Assigned task A:
Rewrite the part of the book description starting at "From the library" and ending at "in Jenner’s pamphlet.", substituting "clinic" for "hospital".
Assigned task B:
In the book description, how many chapters is the poem divided into?
Assigned task C:
List every ailment that the book description gives as an example in parentheses of the common ailments the poem treats.

[Opening Selected text section]

SERENUS, Quintus Sammonicus.

INTERESTING MEDICAL PROVENANCE

SERENUS, Quintus Sammonicus. De re medica, sive De Morborum curatione liber.

[Zurich, C. Froschauer], 1581.

£2,450.00

4to. ff. [10], 249 [i.e., 252], last blank. Roman letter, little Italic. Woodcut printer’s device to title, decorated initials. T-p very slightly softened, light age yellowing. A very good, clean, unsophisticated copy in contemporary limp vellum, yapp edges, ms title to spine, minor loss and soiling at head of spine, early ms shelfmarks to front and rear pastedown, cont. ms ‘Boissonade’, C17 ‘Collegij Parisiensis Soc Jesu’, and C19 ink stamp ‘J.s A.e Rabaut P.r’ [Antoine Rabaut-Pommier] to title, same ink stamp to lower blank margin of one text leaf.

From the library of the politician and physician Antoine-Rabaut Pommier (1744-1820), member of the National Convention (1792–95) and of the Council of Ancients (1795–1801). He was exiled after the Restoration and later pardoned. In 1782, he founded a new hospital in Montpellier and devoted himself to his medical studies. He was a keen supporter of vaccination over variolation, which he studied during an epidemic in Montpellier c.1780, where he observed that labourers milking cows with pox scans appeared to be immune. Apparently, these observations were passed on to Edward Jenner by Dr Pugh – however, Pommier was not credited in Jenner’s pamphlet.

A very good, unsophisticated copy of this significant edition of a famous medico-astrological poem by Serenus (fl. 3rd century AD), tutor to Emperor Caracalla, previously printed by Froschauer in 1540, with the same title. The edition was ‘important because of the “ample and valuable” commentary by Humelberg, a Ravensberg physician. This extensive commentary constitutes a medical treatise in itself with a long section on the teeth and eyes and a chapter on mental diseases. This popular medical poem […] is based on Pliny and Dioscorides. […] It consists chiefly of a formulary for the poor and is divided into 65 chapters containing recipes against various disorders and maladies and is important for the history of the Greco-Roman period’ (Heirs of Hippocrates). It features popular medical treatments to common ailments, head to foot (e.g., worms, liver conditions, deafness, poisons, infertility, plague, etc.) with the help of astrological theories and even magic formulas including the famous ‘abracadabra’—its first recorded appearance in written form—used to treat semi-tertian fever. The detailed index lists the illnesses, symptoms, herbs, and animals mentioned in the poem and commentary, thus making it a very useful medical manual.

VD16 S 6000; Durling 4189 ff. (earlier eds); Heirs of Hippocrayes 44.5 (1540 ed.); Wellcome I, 5938ff. (earlier eds). Not in Osler.

[Closing Selected text section]
[Opening Data for analysis section]

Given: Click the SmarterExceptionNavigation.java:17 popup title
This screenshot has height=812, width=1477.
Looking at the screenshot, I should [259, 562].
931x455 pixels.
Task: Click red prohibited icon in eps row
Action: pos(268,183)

[Closing Data for analysis section]

Response box A:
From the library of the politician and physician Antoine-Rabaut Pommier (1744-1820), member of the National Convention (1792–95) and of the Council of Ancients (1795–1801). He was exiled after the Restoration and later pardoned. In 1782, he founded a new clinic in Montpellier and devoted himself to his medical studies. He was a keen supporter of vaccination over variolation, which he studied during an epidemic in Montpellier c.1780, where he observed that labourers milking cows with pox scans appeared to be immune. Apparently, these observations were passed on to Edward Jenner by Dr Pugh – however, Pommier was not credited in Jenner’s pamphlet.

Response box B:
65 chapters.

Response box C:
worms, liver conditions, deafness, poisons, infertility, plague